November 9, 2025

Trump's war on democracy

 The Guardian - Trump’s former chief political adviser, Steve Bannon, is urging him to get the elections “squared away” even before the voters have a chance to weigh in. Former legal advisers have suggested the electoral system is in itself an emergency justifying extraordinary intervention, possibly including federal agents and the military stationed outside polling stations.

When Bannon was asked whether voters might find this intimidating, he replied: “You’re damn right.”

The administration itself, meanwhile, is moving on multiple fronts. Most visibly, Trump is pressuring Republican-run states to redraw their congressional maps outside the usual once-a-decade schedule and lock in as many additional safe Republican seats as possible.

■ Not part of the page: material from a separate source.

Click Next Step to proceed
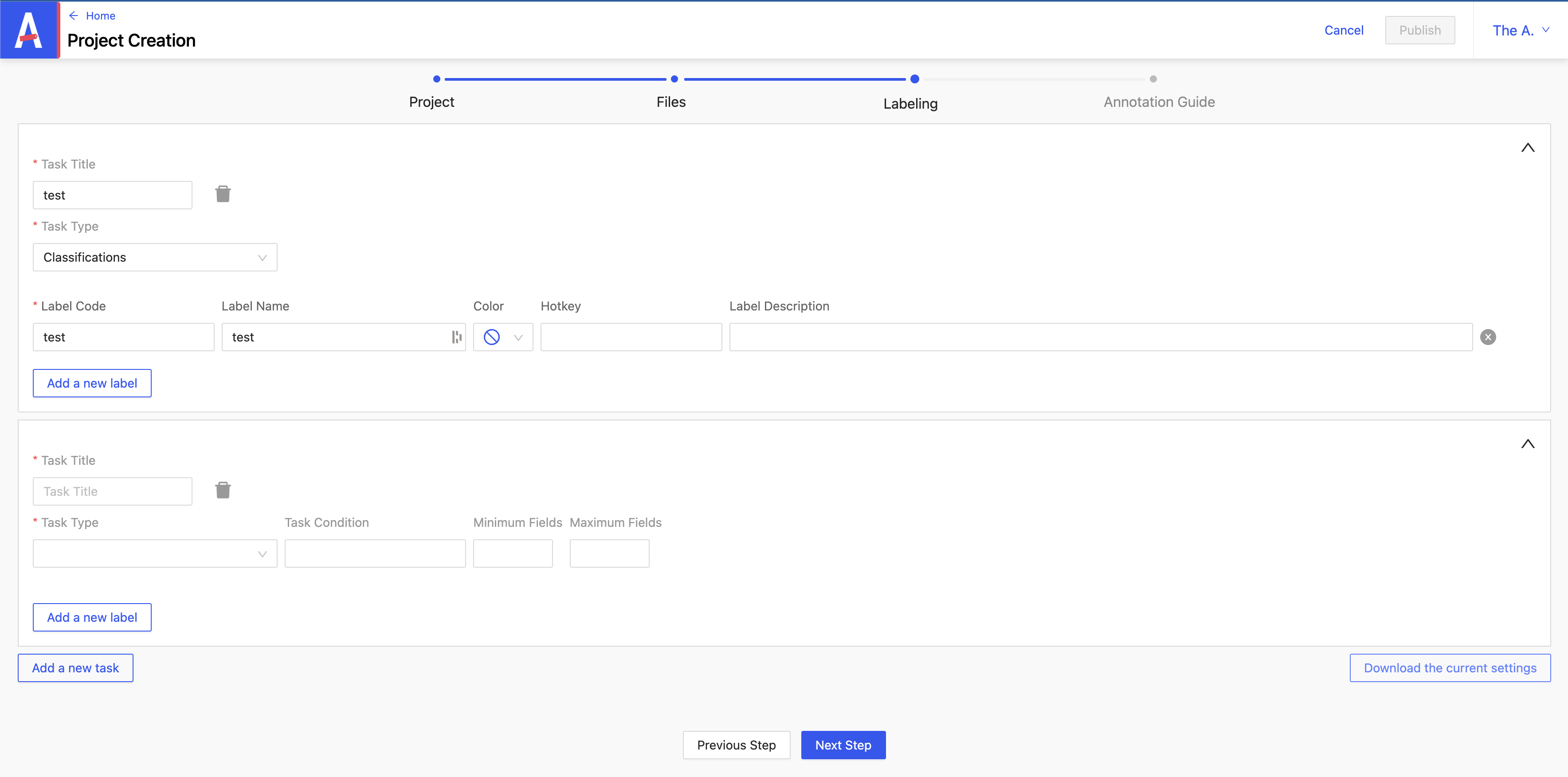1568x777 pixels. point(843,744)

Texas has gerrymandered an additional five GOP seats, Ohio two, and Missouri and North Carolina one each, and other states are considering whether to follow suit. (California voters, in response, have just approved a map promising five additional Democratic seats.)

Meanwhile, the justice department has abandoned its decades-long defense of voting rights, and in some instances – notably, a pending supreme court case that risks erasing a key provision of the 1965 Voting Rights Act – has switched to the side arguing against protecting minority rights. The Department of Homeland Security has slashed funding and cut staff at an agency dedicated to protecting elections from physical and cybersecurity threats.

The administration is also demanding states hand over sensitive voter data and purge voter rolls, despite grave concerns about this deterring or disenfranchising large numbers of legitimate voters. In an executive order issued in March, the White House said it wants voters to produce birth certificates or passports as proof of eligibility. It wants the vote count to be over on election night, disregarding provisional and late mail-in ballots. In fact, Trump would like to do away with mail-in balloting altogether. 

.Another possibility is that Trump will seek to wrest control of voting machines from state and local officials, as he came close to doing five years ago.

“Those of us engaged in this fight are witnessing a wholesale attack on free and fair elections,” said Marc Elias, a prominent election lawyer involved in more than 60 suits against the government. “From executive orders to budget cuts, the Trump administration is undermining election security and promoting voter disenfranchisement.”

Perhaps the biggest underlying fear is that Trump has no interest in democracy and aims, ultimately, to destroy it. “I don’t think Donald Trump wants another election,” California’s Democratic governor, Gavin Newsom, opined as Trump invoked legally questionable emergency powers to deploy national guard troops to US cities.